Getting Answers to Tough Questions

People are not comfortable answering the tough questions in life.  Their constraint most likely falls into three categories. 

First, they do not want to tell you.  This may be due to their reluctance to share bad news, or at least share it with you.  Regardless of the reason they do not want to answer, you may get a shrug, an excuse, or silence.

Second, they do not know the answer to give you.  This may occur because they do not feel qualified or informed. Perhaps they are intimidated by your position or power.  It could be because they don’t want to give the wrong answer – a hangover from days in the classroom when the teacher called upon them when they were not prepared.  Your answer may be a shrug or a mumbled, “I don’t know.”

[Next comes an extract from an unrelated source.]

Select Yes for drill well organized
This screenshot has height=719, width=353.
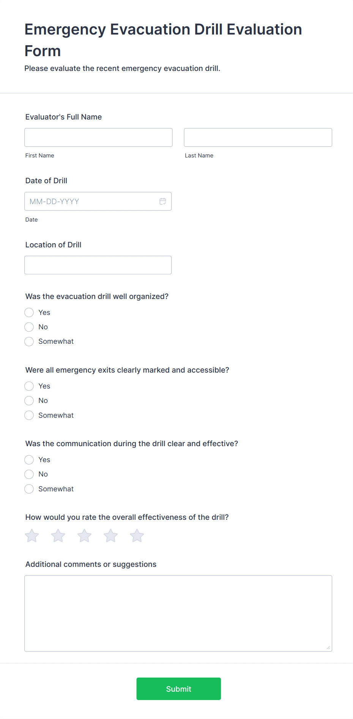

The third reason a person does not answer your tough question may be attributed to the complexity of the question.  They simply don’t understand what you want.  Questions that have long introductions or multiple questions can confuse the most willing respondent.

At TLC, we teach people a dynamic tool to get the answers to the tough questions.  We call this a Triple Probe.  Here are the steps to follow:

  1. Create your first question beginning with a “how” or “what.”
  2. Identify the key words in your question as the verbs, adjectives, or nouns.
  3. Replace those key words with synonyms, and you have created a similar question that will get you the answer you need.
  4. Ask your first question. If no response is received, ask the second similar question. Repeat the process until three questions have been asked.  If the person does not respond by the third question, it is unlikely that they choose to answer.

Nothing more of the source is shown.